A COUNTY GRIEVES
The quake brutally hit the seat of Beichuan County, an area of just 3.3 square kilometers, leaving 20,000 dead or missing.
On Tuesday, about 50,000 people returned to the county seat to mourn the dead, and a police official estimated that the number of visitors on Wednesday may have exceeded 100,000.
Burning incense and yellow chrysanthemums were strewn among the ruins, while firecrackers crackled now and then. In the distance, a woman carefully lit a handful of green incense, sending smoke swirling up into the sky.
Yuan Linqiong, a 48-year-old mother, came to burn paper money, clothes and cigarettes for her deceased son, a former soldier. Some Chinese believe that if they burn special "spirit" money or items, their deceased relatives will receive them in the other world.
"He liked smoking," Yuan said.
Though her son's body was never found, Yuan stands among the ruins and senses that he is quite near. She speaks serenely about him and about her dreams of him that used to occur constantly, but have tapered off recently.

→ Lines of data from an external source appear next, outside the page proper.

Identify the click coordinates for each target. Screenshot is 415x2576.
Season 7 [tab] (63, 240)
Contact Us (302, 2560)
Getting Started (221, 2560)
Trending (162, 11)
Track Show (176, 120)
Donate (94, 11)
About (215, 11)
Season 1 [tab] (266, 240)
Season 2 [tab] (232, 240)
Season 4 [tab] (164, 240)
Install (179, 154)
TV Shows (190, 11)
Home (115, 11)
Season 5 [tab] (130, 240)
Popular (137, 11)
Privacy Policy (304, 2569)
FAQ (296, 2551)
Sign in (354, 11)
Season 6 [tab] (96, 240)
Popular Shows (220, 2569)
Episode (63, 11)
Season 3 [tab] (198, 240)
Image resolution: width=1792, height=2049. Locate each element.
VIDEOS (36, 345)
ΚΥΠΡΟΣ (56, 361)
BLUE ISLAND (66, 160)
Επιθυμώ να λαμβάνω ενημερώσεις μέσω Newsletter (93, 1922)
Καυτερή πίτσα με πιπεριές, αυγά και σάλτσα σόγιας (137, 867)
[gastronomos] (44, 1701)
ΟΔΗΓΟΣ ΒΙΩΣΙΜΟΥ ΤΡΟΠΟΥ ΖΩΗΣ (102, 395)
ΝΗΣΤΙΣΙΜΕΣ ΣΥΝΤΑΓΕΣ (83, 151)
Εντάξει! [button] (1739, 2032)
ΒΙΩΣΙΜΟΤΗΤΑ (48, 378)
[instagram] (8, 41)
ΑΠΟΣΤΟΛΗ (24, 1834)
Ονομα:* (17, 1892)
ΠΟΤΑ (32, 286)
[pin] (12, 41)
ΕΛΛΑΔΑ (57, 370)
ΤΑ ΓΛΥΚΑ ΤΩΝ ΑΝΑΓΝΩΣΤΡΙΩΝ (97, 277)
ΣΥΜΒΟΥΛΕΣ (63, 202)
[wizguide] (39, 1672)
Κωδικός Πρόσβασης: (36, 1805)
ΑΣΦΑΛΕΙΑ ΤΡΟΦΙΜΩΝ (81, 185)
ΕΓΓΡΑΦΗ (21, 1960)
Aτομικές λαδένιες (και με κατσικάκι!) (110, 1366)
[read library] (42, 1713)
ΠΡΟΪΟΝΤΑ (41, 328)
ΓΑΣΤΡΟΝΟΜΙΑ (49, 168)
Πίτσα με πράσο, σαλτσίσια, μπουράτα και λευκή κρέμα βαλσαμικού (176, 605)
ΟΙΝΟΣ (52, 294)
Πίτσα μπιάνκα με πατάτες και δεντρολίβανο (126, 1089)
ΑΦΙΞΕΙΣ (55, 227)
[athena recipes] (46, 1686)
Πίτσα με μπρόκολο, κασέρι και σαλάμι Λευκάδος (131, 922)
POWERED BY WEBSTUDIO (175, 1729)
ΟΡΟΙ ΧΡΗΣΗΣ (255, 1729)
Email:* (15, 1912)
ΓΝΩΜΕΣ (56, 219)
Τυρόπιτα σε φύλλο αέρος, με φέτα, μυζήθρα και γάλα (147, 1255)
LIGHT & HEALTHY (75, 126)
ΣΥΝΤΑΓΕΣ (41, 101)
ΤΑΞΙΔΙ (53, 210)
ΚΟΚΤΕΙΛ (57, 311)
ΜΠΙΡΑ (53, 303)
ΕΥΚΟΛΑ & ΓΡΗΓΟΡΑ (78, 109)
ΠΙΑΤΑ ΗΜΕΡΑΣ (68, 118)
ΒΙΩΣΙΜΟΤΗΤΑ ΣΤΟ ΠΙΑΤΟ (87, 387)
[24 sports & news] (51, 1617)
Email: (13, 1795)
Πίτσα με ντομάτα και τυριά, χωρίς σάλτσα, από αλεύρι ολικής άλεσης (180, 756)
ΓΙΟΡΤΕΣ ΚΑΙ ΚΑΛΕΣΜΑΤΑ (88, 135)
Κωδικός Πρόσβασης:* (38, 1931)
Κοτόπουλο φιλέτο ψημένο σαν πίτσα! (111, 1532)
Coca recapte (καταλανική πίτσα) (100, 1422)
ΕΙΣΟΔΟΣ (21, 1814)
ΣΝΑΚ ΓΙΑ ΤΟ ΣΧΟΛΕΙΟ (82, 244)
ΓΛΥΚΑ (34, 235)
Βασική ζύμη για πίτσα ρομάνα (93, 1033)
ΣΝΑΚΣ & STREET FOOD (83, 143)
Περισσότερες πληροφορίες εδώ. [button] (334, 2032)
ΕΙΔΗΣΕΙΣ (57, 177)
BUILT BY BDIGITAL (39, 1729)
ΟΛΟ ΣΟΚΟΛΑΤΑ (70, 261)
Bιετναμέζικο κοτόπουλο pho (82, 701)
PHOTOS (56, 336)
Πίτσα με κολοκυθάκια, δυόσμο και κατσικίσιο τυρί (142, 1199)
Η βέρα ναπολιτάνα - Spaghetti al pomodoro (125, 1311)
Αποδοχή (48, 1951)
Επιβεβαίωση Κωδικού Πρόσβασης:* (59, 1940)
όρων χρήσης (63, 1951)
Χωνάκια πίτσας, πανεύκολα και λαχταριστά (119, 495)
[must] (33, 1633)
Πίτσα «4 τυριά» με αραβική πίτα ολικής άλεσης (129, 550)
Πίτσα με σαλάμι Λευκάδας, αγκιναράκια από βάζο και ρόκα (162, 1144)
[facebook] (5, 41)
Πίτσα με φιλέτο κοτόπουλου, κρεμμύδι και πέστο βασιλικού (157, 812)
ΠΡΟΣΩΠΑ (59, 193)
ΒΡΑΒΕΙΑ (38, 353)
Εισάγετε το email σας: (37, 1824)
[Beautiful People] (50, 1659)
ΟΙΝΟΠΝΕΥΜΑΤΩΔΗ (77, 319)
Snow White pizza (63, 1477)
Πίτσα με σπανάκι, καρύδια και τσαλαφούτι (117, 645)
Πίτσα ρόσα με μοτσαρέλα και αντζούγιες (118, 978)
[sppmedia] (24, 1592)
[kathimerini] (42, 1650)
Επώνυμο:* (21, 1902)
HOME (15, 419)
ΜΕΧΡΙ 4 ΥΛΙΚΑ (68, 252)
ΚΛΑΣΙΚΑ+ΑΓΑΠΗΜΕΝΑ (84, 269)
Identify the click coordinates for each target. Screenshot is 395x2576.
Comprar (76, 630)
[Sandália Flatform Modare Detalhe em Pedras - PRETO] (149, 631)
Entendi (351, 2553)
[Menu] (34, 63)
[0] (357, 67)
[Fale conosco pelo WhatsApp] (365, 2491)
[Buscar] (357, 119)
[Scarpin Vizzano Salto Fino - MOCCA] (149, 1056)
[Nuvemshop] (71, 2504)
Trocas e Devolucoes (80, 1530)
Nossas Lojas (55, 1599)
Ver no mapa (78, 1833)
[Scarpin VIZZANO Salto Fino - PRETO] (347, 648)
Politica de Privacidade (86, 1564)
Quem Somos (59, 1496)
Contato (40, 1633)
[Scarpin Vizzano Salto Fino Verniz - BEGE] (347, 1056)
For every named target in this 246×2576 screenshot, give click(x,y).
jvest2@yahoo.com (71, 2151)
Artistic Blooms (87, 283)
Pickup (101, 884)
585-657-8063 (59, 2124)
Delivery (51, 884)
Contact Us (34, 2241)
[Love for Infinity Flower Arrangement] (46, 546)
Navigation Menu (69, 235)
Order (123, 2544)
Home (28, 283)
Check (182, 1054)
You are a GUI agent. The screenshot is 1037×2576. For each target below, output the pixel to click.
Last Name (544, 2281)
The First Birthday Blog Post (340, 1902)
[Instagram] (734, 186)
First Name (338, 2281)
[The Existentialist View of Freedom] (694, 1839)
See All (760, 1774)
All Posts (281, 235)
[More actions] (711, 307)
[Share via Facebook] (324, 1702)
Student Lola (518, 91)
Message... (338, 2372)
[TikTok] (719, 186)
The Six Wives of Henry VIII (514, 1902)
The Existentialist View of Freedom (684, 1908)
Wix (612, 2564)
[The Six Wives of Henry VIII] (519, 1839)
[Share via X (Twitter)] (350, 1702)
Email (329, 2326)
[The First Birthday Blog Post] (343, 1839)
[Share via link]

Shi Shaozhen came with her daughter-in-law to mourn her youngest son and granddaughter. She blotted her tears with a tissue.
"My granddaughter's birthday was May 30," she said. "If she were alive, she would be six this year."
In China, it is customary for family members to mourn the death of a loved one for three years. When those three years are over, though, it means that it is time for the living to look ahead.